Another thing we can do is wrap the query in a stored procedure. In some cases this may be appropriate, however it is worth noting that a change at the application level will likely be required in conjunction with this.
Let’s disable the index we just created so it can’t be used.
ALTER INDEX [IX_Posts_CommentCount_INCL_AnswerCount] ON [dbo].[Posts] DISABLE;
And then create a procedure to run the same query.
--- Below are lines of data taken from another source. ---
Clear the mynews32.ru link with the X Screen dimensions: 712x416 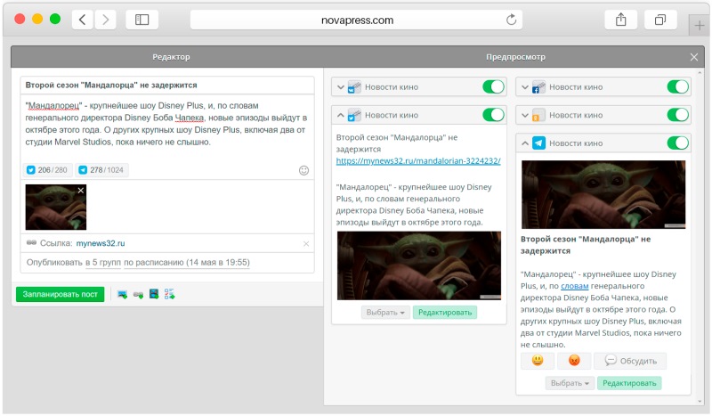point(306,243)
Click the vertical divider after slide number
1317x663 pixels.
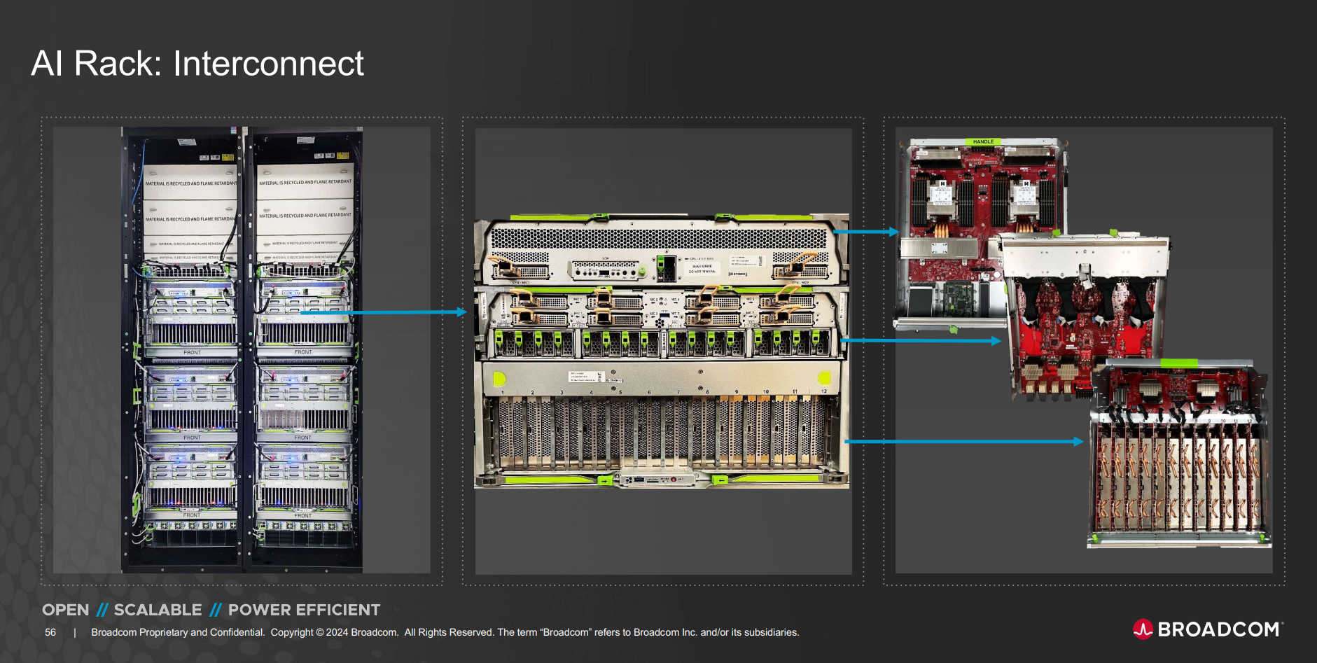75,632
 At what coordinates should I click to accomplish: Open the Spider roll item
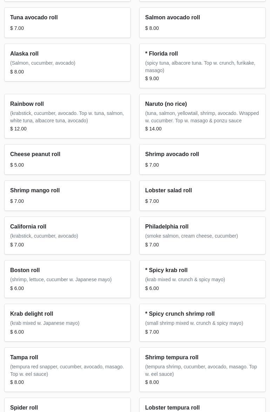coord(67,406)
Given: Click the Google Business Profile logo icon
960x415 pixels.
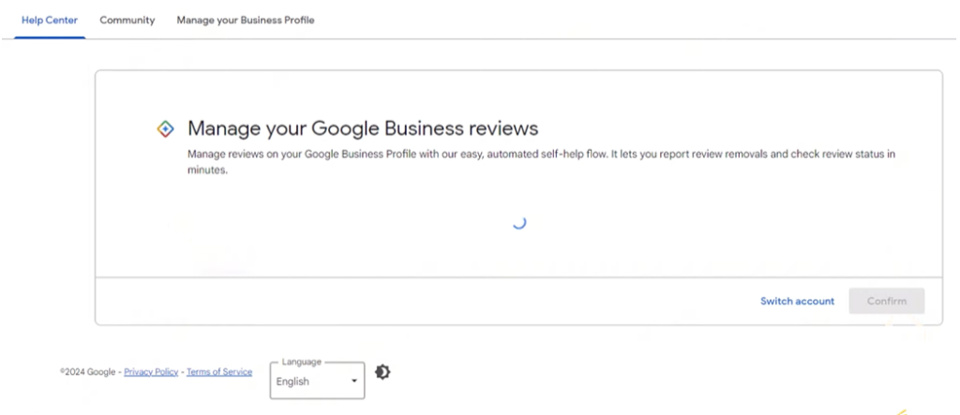Looking at the screenshot, I should (x=165, y=129).
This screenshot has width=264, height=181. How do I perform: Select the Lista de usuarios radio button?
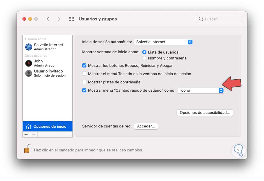144,52
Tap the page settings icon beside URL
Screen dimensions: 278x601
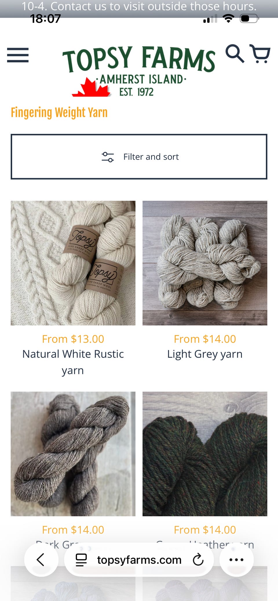(81, 560)
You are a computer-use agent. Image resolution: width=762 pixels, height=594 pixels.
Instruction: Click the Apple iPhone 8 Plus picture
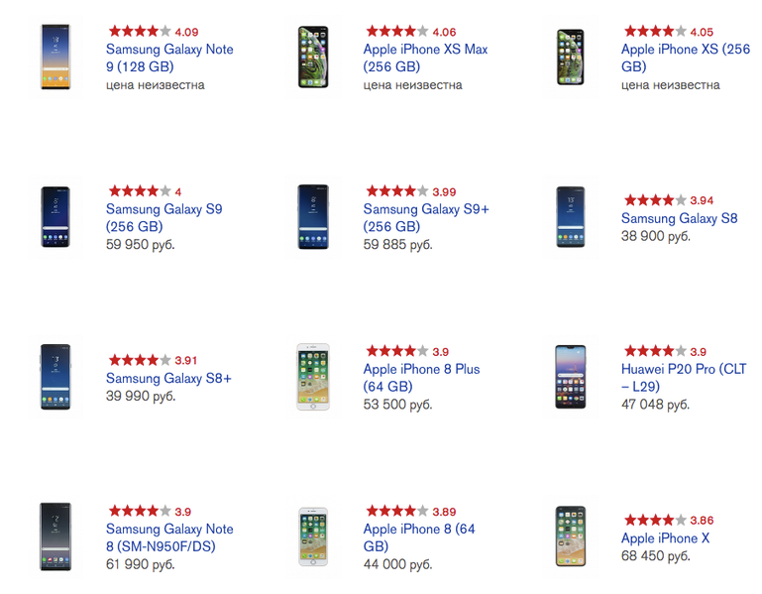[313, 377]
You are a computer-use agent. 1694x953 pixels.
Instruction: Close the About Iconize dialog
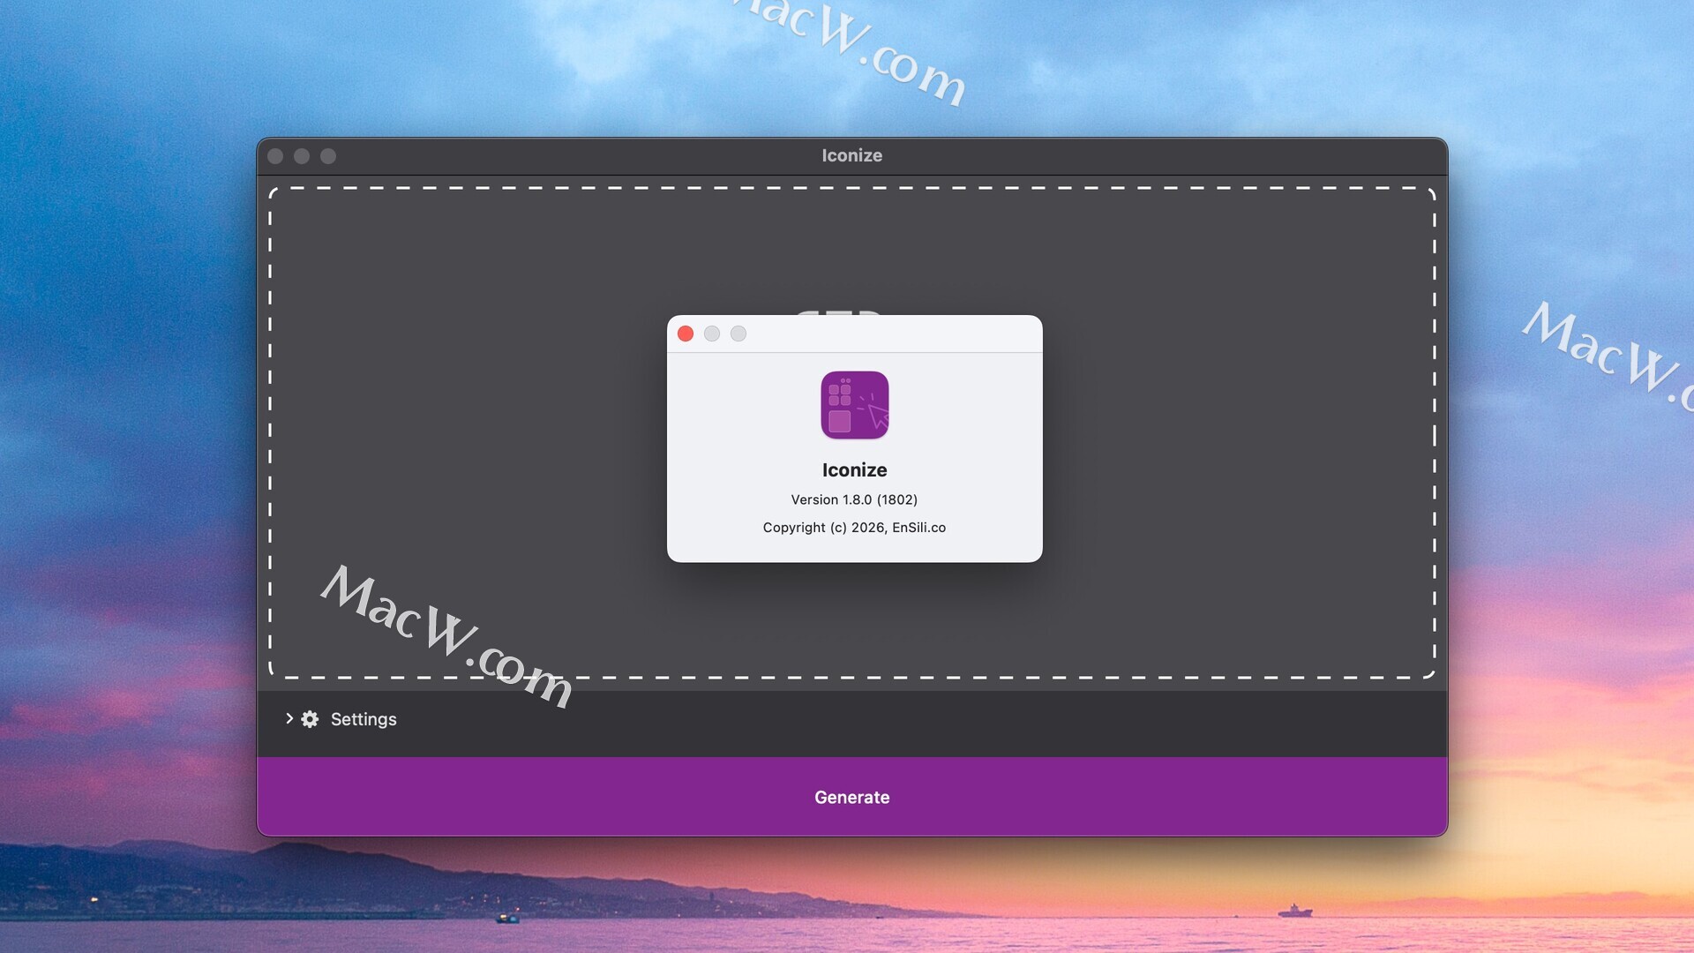686,334
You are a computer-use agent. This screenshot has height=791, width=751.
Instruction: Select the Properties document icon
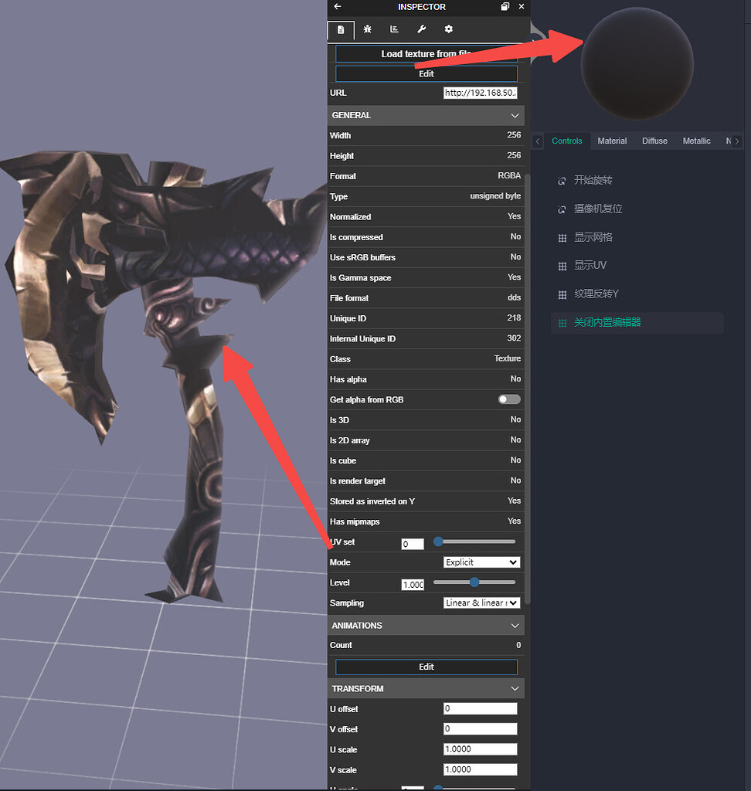pos(341,29)
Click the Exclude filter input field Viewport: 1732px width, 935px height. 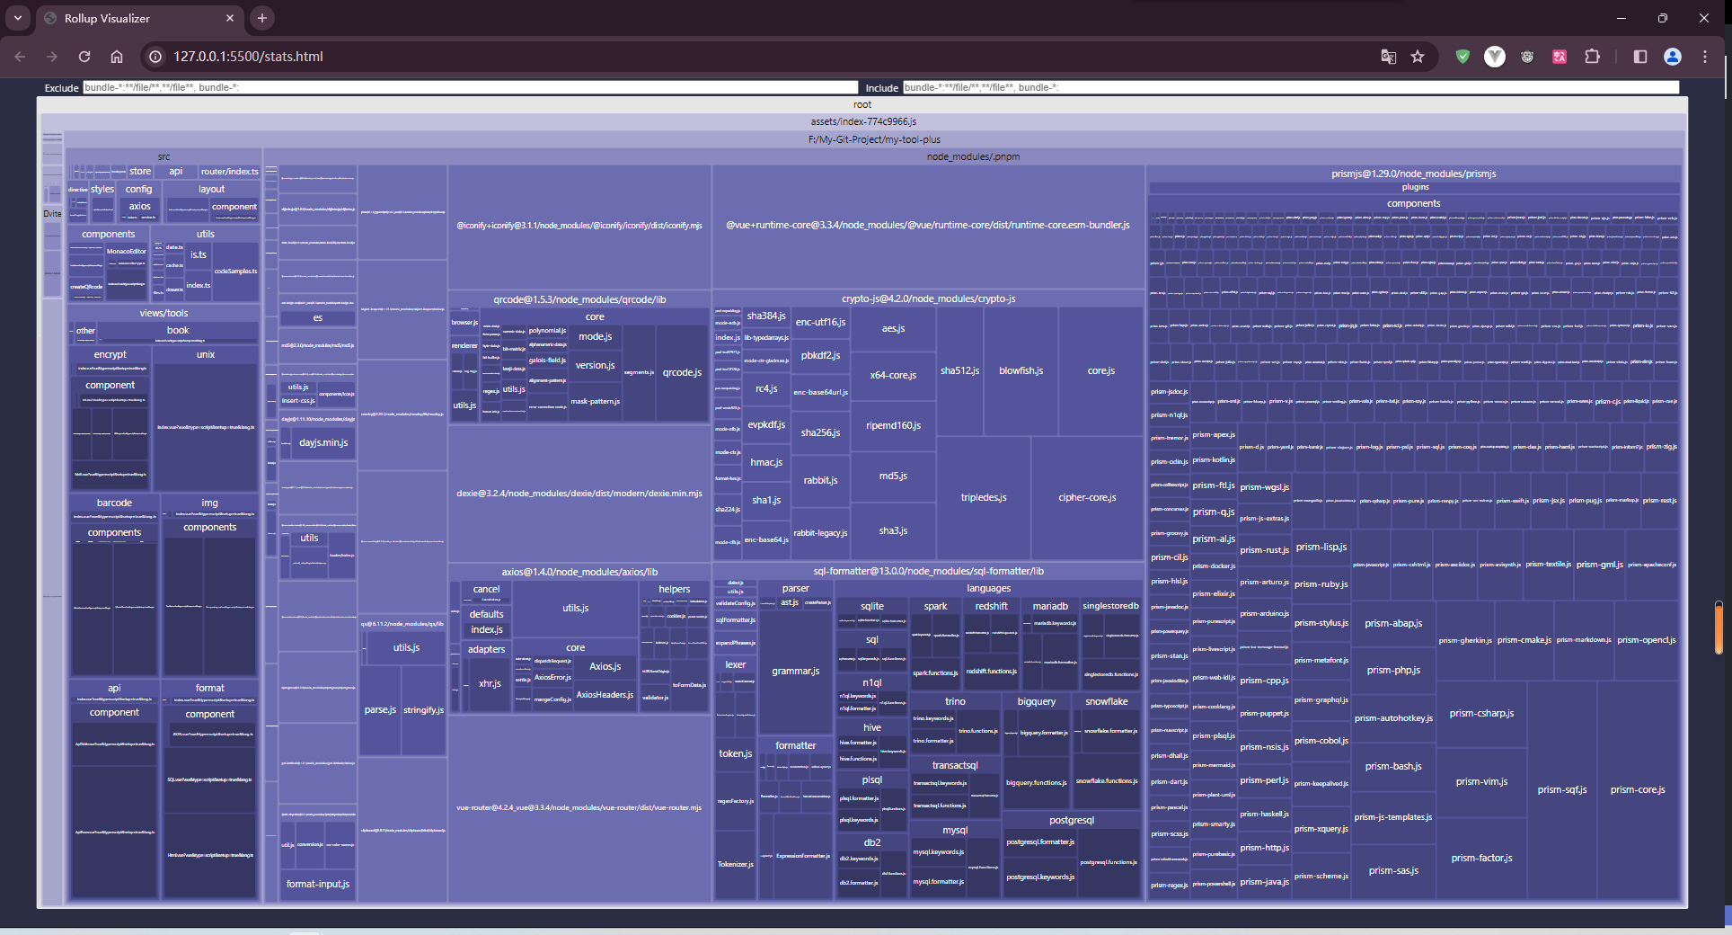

CREATE PROC [dbo].[sp_demo_proc] @i INT AS SELECT AnswerCount FROM Posts WHERE CommentCount = @i; GO
Now let’s see what happens when we run the procedure through simply executing it, or via sp_prepare and sp_execute
DBCC FREEPROCCACHE; EXEC sp_demo_proc @i = 0; DBCC FREEPROCCACHE; EXEC sp_demo_proc @i = 27; DECLARE @p1 INT; DECLARE @p2 INT; DECLARE @i INT = 0; DECLARE @sql NVARCHAR(MAX) = 'EXEC sp_demo_proc @i'; DBCC FREEPROCCACHE; EXEC sp_prepare @p1 OUTPUT, N'@i INT', @sql; EXEC sp_execute @p1, 0; EXEC sp_unprepare @p1; DBCC FREEPROCCACHE; EXEC sp_prepare @p2 OUTPUT, N'@i INT', @sql; EXEC sp_execute @p2, 27; EXEC sp_unprepare @p2;
The most optimal plan (with the indexes available) is used each time.
As we’ve demonstrated with this demo, using sp_prepare leads to poor row estimates which are calculated based on the density of the data. In some circumstances, this can have a huge impact on the performance of a query due to inefficient query plans. We’ve shown a couple of potential ways this can be worked around
Finally, a slight aside:
You may have wondered why I laboriously wrote out sp_prepare and sp_execute as individual T-SQL lines each time, when Microsoft appeared to have created sp_prepexec exactly for me to use to condense this blog!
The official documentation (https://docs.microsoft.com/en-us/sql/relational-databases/system-stored-procedures/sp-prepexec-transact-sql?view=sql-server-ver15) simply states: sp_prepexec combines the functions of sp_prepare and sp_execute.
However, in my experience creating and testing this demo, it looks like queries run using sp_prepexec from SSMS can be treated as ad hoc, rather than being prepared as a parameterized query.
Further investigation on my part is necessary to get a definitive answer on this, which may end up as an amendment to this blog post at a later date, or as a sequel if it turns out to be interesting enough to merit it!